Vor 80 Jahren wurde die heutige Europcar Autovermietung, damals noch unter einem anderen Namen, von einem Zusammenschluss mehrerer Hamburger Kaufleute gegründet. Gerade die Amerikaner, die in den Zwanziger Jahren oft von Hamburg nach Berlin reisten, nutzten diese „Selbstfahrer-Möglichkeit“ gerne und häufig. Bis zum Ausbruch des zweiten Weltkriegs entwickelte sich das Unternehmen bereits zum größten Autovermieter Deutschlands mit einer Flotte von 700 Fahrzeugen und 25 Stationen. Bis heute konnte das Netzwerk auf über 162 Länder weltweit ausgebaut werden mit über 10 Millionen Anmietungen jährlich und einer Flotte von mittlerweile über 225.000 Fahrzeugen. Der heutige Name existiert erst seit 1992. Durch den Zusammenschluss bzw. die Übernahme diverser kleinerer Anbieter konnte die Europcar Autovermietung eines der größten Netzwerke weltweit bilden. Mietstationen findet man nicht nur in Europa, sondern auch in Afrika, Asien, Zentralamerika, Mexiko, der Karibik und Ozeanien.
Die Fahrzeugflotte des Unternehmens in Deutschland bietet Kleinwagen, Kombis, Luxus-Limousinen, Cabrios in allen Klassen sowie Minibusse, Transporter und große LKW bis 12 Tonnen. Ab 2010 werden auch Elektrofahrzeuge zum Angebot der Europcar Autovermietung gehören. Parallel dazu wird die Aufladung der Batterien an den Vermietungs-Stationen möglich sein.
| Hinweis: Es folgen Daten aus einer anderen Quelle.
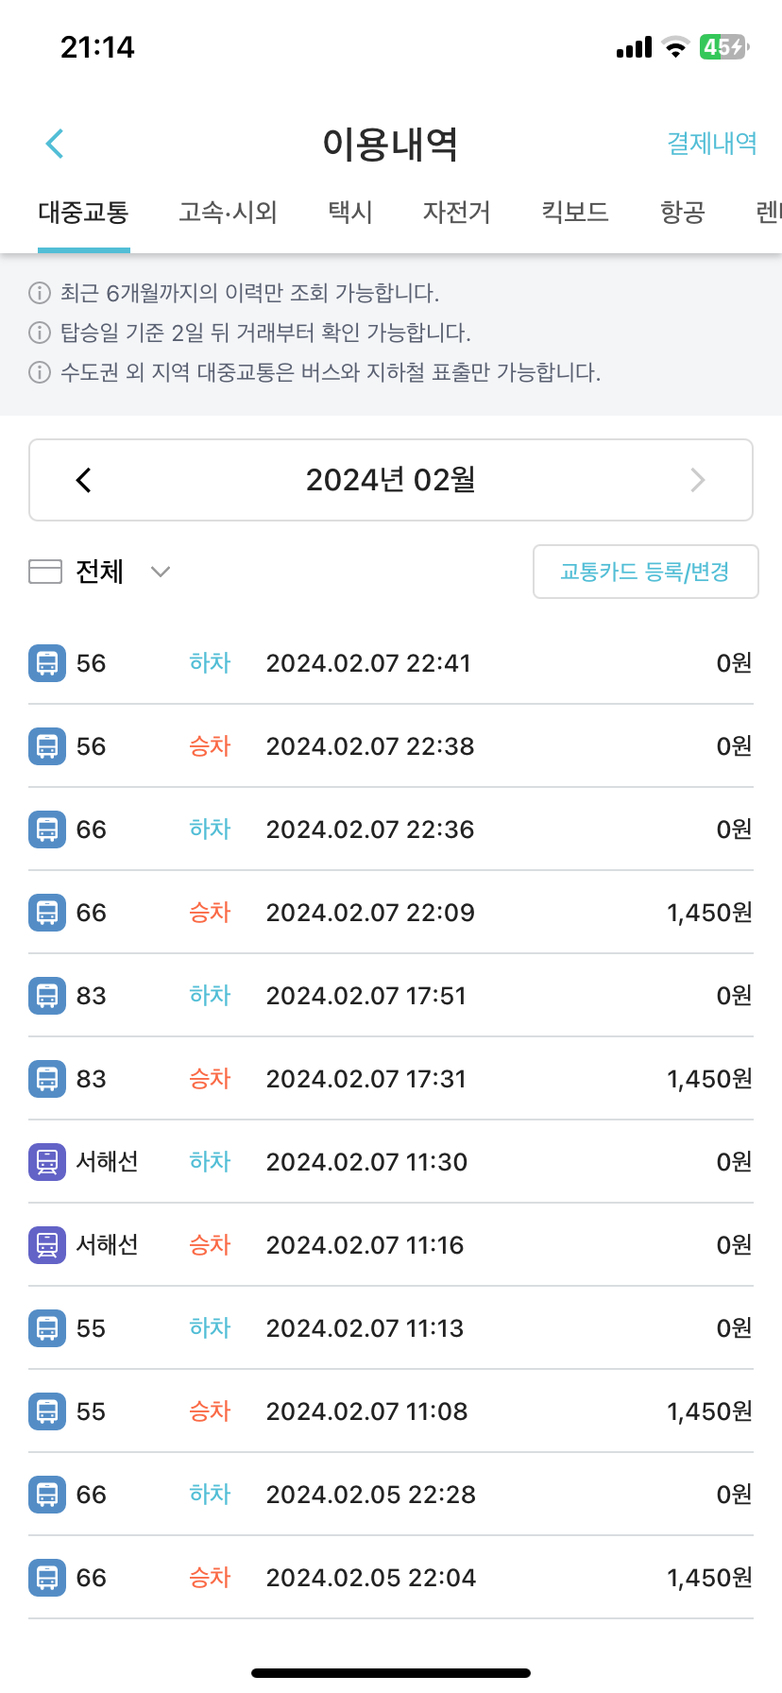Image resolution: width=782 pixels, height=1693 pixels.
Task: Tap the battery indicator in status bar
Action: tap(723, 47)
Buchbar sind die Fahrzeuge natürlich entweder direkt in den Stationen oder ganz bequem per Internet. Die Rechnungsstellung erfolgt elektronisch, die Zahlung per Kreditkartenabrechnung. Selbst über ein internetfähiges Handy kann schnell und problemlos von jedem Ort dieser Welt ein entsprechender Mietwagen geordert werden. Für anspruchsvolle Kunden und vielbeschäftigte Geschäftsleute bietet das Unternehmen einen eigenen Chauffeur-Service an, welcher bundesweit 24 Stunden zur Verfügung steht. Neben einer selbstverständlich erstklassigen Fahrerausbildung werden angemessene Umgangsformen, ausgezeichnete Ortskenntnisse sowie Diskretion garantiert.
Die deutschen Mietstationen werden als Franchise-Unternehmen geführt. Gute betriebswirtschaftliche Kenntnisse, eine abgeschlossene kaufmännische Ausbildung oder ein betriebswirtschaftliches Studium, möglichst Führungserfahrung, sehr gute Englischkenntnisse sowie ein Eigenkapital von 25.000 Euro sind Voraussetzung für den Schritt in die hauptberufliche Selbständigkeit.